Hola, hola. Probando. Un, dos, tres. ¿Se me lee? Aquí El Superviviente 19 emitiendo directamente sobre el Océano Atlántico. ¡He vuelto!
Con una nueva edición de Supervivientes a punto de comenzar (¡y qué edición, señores!), regreso yo también para contar cómo me irá la vida en estos tres meses de grabación del programa. Ya hemos barrido las hojas secas del blog, hemos soplado la capita de polvo que se le había formado por encima, hemos quitado algunas telarañas de las esquinas y ha quedado listo para ponerlo a funcionar otra vez. Este año con twitter incorporado. Bienvenidos a la Segunda Temporada de El Superviviente 19. Qué ganas tenía de volver. Qué. Ganas. Tantas, que ni siquiera he esperado a llegar a Honduras para ponerme a escribir. Así que aquí estoy, tecleando mientras floto en el aire, encajonado en el centímetro cúbico de espacio vital que ofrecen las aerolíneas a sus sufridos pasajeros.

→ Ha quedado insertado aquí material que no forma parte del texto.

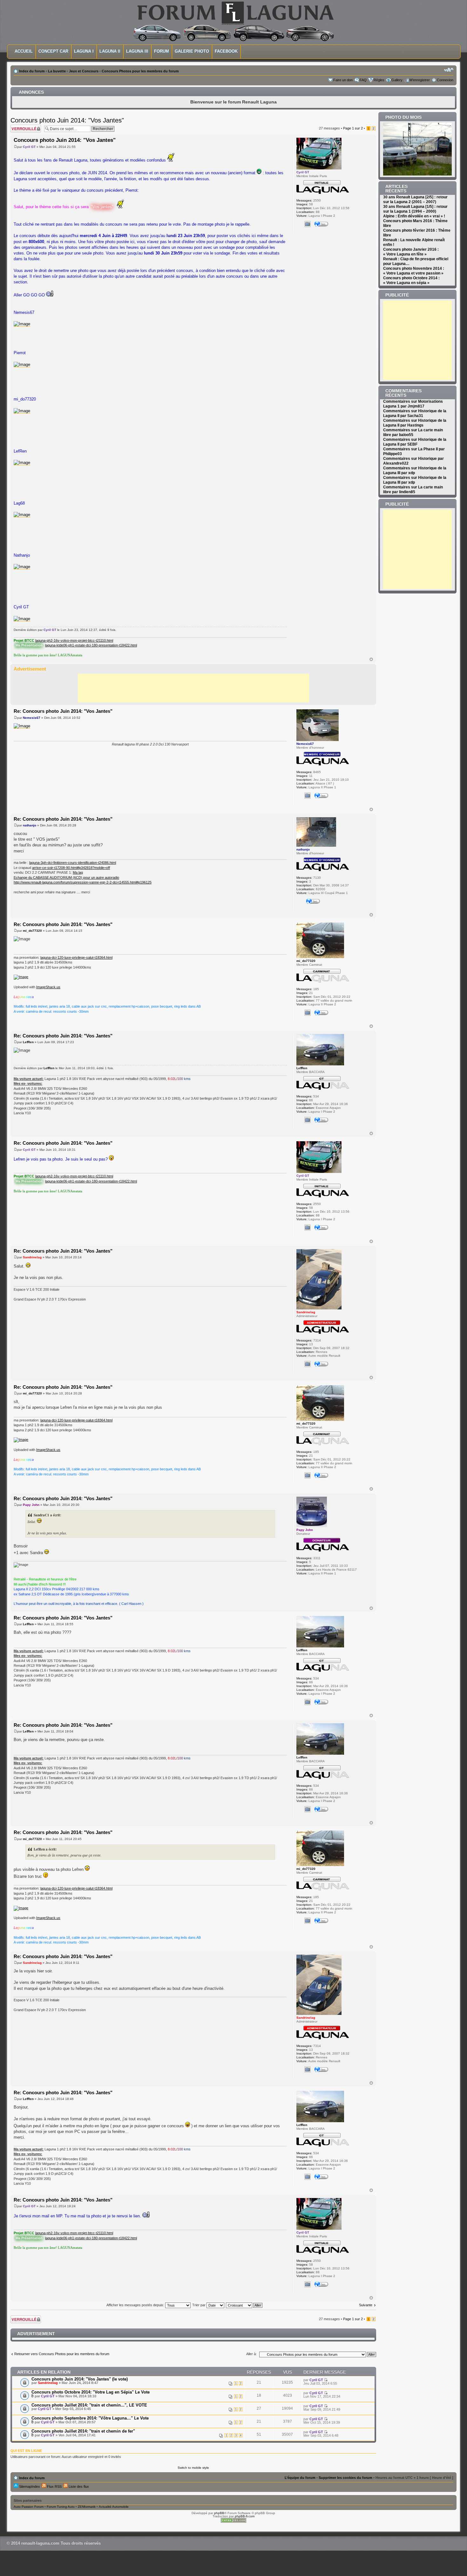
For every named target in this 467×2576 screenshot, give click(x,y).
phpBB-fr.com (244, 2516)
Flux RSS (54, 2486)
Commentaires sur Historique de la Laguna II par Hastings (414, 422)
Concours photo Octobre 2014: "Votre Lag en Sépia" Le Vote (90, 2392)
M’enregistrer (419, 80)
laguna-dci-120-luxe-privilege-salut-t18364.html (76, 957)
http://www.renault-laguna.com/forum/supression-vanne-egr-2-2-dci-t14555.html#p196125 (83, 882)
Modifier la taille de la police (448, 70)
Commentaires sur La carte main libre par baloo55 (413, 432)
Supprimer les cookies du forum (345, 2478)
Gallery (397, 80)
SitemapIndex (29, 2486)
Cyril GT (29, 147)
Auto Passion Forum (29, 2506)
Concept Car (53, 51)
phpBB (219, 2513)
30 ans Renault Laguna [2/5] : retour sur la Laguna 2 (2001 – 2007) (415, 199)
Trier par (199, 2305)
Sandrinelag (32, 1257)
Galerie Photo (192, 51)
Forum (161, 51)
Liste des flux (78, 2486)
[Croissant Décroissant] (244, 2305)
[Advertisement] (193, 688)
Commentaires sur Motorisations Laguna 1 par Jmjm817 (413, 403)
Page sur (353, 128)
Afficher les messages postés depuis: (135, 2305)
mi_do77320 (32, 930)
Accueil (24, 51)
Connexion (445, 80)
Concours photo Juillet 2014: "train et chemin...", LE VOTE (89, 2405)
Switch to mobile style (193, 2467)
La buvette (57, 71)
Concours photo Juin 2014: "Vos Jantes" (67, 120)
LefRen (28, 1042)
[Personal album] (307, 224)
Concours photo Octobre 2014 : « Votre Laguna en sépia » (411, 280)
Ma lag (78, 872)
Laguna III (137, 51)
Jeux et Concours (83, 71)
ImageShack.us (48, 987)
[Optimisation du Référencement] (233, 2521)
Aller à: (251, 2354)
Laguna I (84, 51)
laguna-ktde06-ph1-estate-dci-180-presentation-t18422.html (91, 645)
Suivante (365, 2305)
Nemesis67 (31, 717)
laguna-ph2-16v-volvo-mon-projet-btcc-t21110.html (74, 640)
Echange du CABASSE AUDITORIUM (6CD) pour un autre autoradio (66, 877)
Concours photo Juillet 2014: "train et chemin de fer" (83, 2431)
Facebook (226, 51)
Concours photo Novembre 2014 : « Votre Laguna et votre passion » (413, 270)
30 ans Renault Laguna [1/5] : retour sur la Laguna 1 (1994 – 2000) (415, 209)
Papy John (31, 1505)
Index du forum (32, 71)
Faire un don (343, 80)
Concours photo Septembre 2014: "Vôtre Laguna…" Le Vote (90, 2418)
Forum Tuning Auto (61, 2506)
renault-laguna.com (40, 2543)
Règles (379, 80)
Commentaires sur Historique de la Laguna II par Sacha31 (414, 413)
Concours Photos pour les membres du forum (140, 71)
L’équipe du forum (300, 2478)
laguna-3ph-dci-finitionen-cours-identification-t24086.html (72, 862)
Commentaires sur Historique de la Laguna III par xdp (414, 470)
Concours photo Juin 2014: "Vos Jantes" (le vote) (79, 2379)
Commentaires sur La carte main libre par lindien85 (413, 489)
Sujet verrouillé (21, 126)
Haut (371, 659)
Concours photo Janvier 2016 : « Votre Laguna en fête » (411, 251)
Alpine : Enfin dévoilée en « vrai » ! (414, 216)
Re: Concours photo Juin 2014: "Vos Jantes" (63, 711)
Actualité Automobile (114, 2506)
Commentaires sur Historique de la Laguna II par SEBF (414, 442)
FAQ (363, 80)
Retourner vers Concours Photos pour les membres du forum (61, 2354)
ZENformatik (87, 2506)
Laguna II (109, 51)
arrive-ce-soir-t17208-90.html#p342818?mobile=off (71, 868)
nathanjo (29, 825)
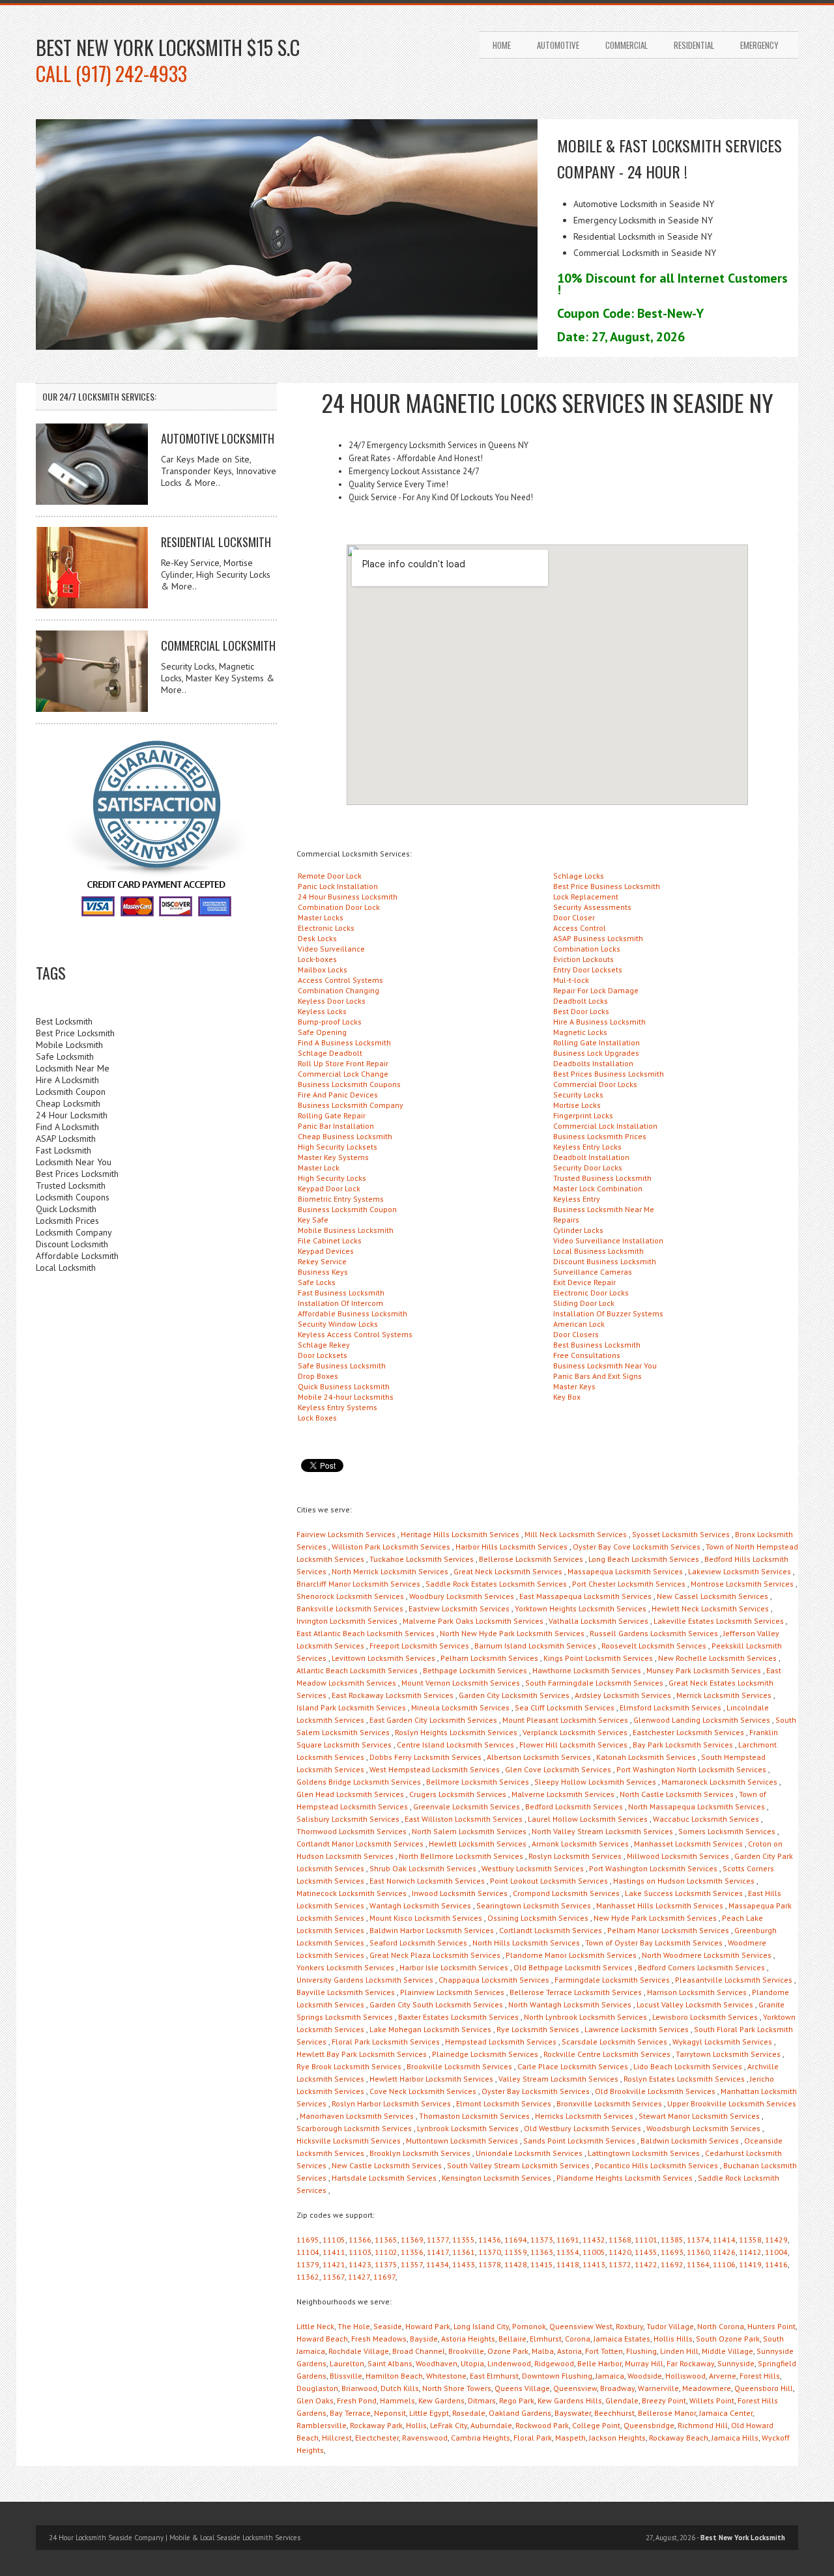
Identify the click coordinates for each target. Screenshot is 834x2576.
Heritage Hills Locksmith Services (460, 1534)
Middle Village (727, 2351)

A mi lado duerme uno de los cámaras del equipo, que posee el don de quedarse dormido allá donde sea. “En cualquier cosa que tenga motor, me quedo frito al instante”, me ha explicado mientras se tapaba con la manta. “Incluso en el helicóptero que nos llevaba a la isla el año pasado”, ha añadido antes de cerrar los ojos. Ahora duerme ya a pierna suelta. Sólo le ha faltado el colacao calentito. Y eso que en este vuelo él y yo estamos sentados en los sitios malditos de cualquier avión transatlántico: los dos que quedan en el medio de la fila central de cuatro asientos. Es decir, tienes gente a un lado, a otro, delante, detrás, y ni siquiera puedes consolarte mirando el ala del avión a través de una triste ventanilla de plástico. Con lo que me gusta a mí imaginar que una criatura malvada camina por el ala rompiendo los motores y cortando cables, movimientos que se adivinan cuando le iluminan los relámpagos de la increíble tormenta que ha estallado en el exterior. El juego que da la ventanila de un avión (y haber visto todos los capítulos de ‘En los límites de la realidad’), y yo aquí en el asiento más aburrido de todo Iberia.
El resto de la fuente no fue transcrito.